The talent of Irish women writers in this collection is inspiring and intimidating in equal measure.  The stories are uniquely wonderful.   What is even more exciting is that there is another volume to look forward to, ‘The Glass Shore,’ by women writers from the North of Ireland.  Being from Belfast myself, I have asked Santa for this one and hope to spend my Christmas holidays enjoying it.

This book would make a perfect gift.   It is an ideal read for those who travel a lot, perfect for dipping in and out of at leisure.   I highly recommend it.  Classy stuff.
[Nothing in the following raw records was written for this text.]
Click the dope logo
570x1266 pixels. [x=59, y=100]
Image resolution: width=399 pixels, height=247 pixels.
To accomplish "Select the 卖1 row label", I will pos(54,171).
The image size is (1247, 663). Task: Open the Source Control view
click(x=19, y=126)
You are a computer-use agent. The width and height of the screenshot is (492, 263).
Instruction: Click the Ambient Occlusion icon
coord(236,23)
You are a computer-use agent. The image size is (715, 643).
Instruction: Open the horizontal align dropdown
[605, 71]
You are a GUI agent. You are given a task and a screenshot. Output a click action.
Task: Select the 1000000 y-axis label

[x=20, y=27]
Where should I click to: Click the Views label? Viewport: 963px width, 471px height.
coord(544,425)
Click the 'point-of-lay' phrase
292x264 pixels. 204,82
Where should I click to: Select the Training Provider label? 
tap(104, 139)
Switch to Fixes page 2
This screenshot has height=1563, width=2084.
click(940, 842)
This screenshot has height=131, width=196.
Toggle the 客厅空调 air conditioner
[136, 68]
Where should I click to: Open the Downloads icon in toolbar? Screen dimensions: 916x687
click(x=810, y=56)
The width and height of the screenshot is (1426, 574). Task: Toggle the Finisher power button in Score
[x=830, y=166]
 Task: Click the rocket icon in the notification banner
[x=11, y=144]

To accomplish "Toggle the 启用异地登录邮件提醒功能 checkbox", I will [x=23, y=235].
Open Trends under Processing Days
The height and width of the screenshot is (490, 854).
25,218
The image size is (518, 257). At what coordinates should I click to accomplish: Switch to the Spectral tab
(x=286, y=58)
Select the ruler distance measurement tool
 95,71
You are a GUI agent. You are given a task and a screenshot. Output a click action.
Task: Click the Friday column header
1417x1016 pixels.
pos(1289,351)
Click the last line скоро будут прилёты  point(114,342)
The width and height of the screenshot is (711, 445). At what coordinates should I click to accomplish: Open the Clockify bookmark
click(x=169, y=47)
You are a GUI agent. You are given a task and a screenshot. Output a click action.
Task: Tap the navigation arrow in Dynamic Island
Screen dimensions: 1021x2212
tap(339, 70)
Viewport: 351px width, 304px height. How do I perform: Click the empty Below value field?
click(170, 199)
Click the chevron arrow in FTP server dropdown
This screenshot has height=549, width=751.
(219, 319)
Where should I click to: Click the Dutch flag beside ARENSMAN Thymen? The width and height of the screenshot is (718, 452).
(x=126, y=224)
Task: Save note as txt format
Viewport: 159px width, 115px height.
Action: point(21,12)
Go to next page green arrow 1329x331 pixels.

A Reading Challenge for 2017

Following my previous post, after having read ‘The Year of Reading Dangerously’ by Andy Miller, I have decided to compile my own ‘list of betterment.’ However, I will not be attempting 50 books.  I am sticking to a very realistic 10.  One a month with two months’ holiday!   I will be reading one book every month and then blogging about it.  The reasons I am doing this are threefold.  Firstly, I wish to improve my writing, and they say it is essential to read well and often.  Secondly, I want to see whether some of these ‘classics’ live up to the hype.  Finally, I also hope these books will challenge me in some way and stretch my reading muscles.   An added bonus will be that I can stop saying ‘I really must get around to reading that someday.’

I will be commencing in January 2017 and look forward to hearing your opinions on the books.

So, this is ‘My Reading Gym:’

  1. Middlemarch by George Eliot. According to Virginia Woolf, this is ‘one of the few English books written for grown up people.’  If I enjoy it even half as much as I liked ‘The Mill and the Floss,’ I am in for a treat!


  1. Les Jeux Sont Faits by Jean Paul Sartre. I read this at school and remember loving it, but I have entirely forgotten most of what it’s about, so I would like to re-read it.  I think I may try and read it in the French.  From what I remember it wasn’t that difficult.



  1. Persuasion – Jane Austen. I haven’t read a lot of Austen, so I was spoiled for choice.  Thought I would start here (as I haven’t seen a TV version of this one!)



  1. The Master and Margarita by Bulgakov. This was one of the books Andy Miller read and seemed to enjoy, so thought I’d give it a go.   Have read very little Russian literature so it should be an education in itself.


  1. Stoner by John Williams. I reckoned I would need something I knew I was going to love after the previous read.  I LOVE this novel.  I have read it before and am desperate to read it again, so I will.


  1. Of Human Bondage by Somerset Maugham. My father was a great fan of Maugham, and this is a book I read years ago, and again have been meaning to re-read as, truth be told, I can’t remember a darn thing about it.  Not a great sign, but anyway.


  1. Atomised by Michel Houellebecq. This one I have much trepidation about.  The only reason I am reading it is due to the sheer passion with which Andy Miller raves about it.  We shall see.  I sense it may not be for me.  This is the big gamble on this list. Another French writer.


  1. Wide Sargasso Sea by Jean Rhys. My writing teacher has mentioned this book in nearly every one of our classes, so thought it was high time I read it.  I am also intrigued with the concept of the mad woman in the attic from Jane Eyre.  I loved Jane Eyre, so am looking forward to this one. The only other woman on the list –  I know, but I do read a lot of literature by women the rest of the time, and have read a lot of literature by women, so I don’t feel too guilty.   Keep reading below the picture!


  1. Anna Karenina by Leo Tolstoy.   Another classic it is high time I read.  Enough said.


  1. The Ginger Man by JP Donleavy. What a way to finish. Considered a masterpiece, published in Paris in 1955, and banned in Ireland and the USA, this novel is a must read and I had to have an Irish author on the list somewhere.


Phew, I am exhausted and yet excited at the thought of reading all of these books.  Hopefully by the end of 2017 I will have broadened both my literary education and my writing!   Please do let me know your thoughts, and if you have a ‘list of betterment,’ what’s on it?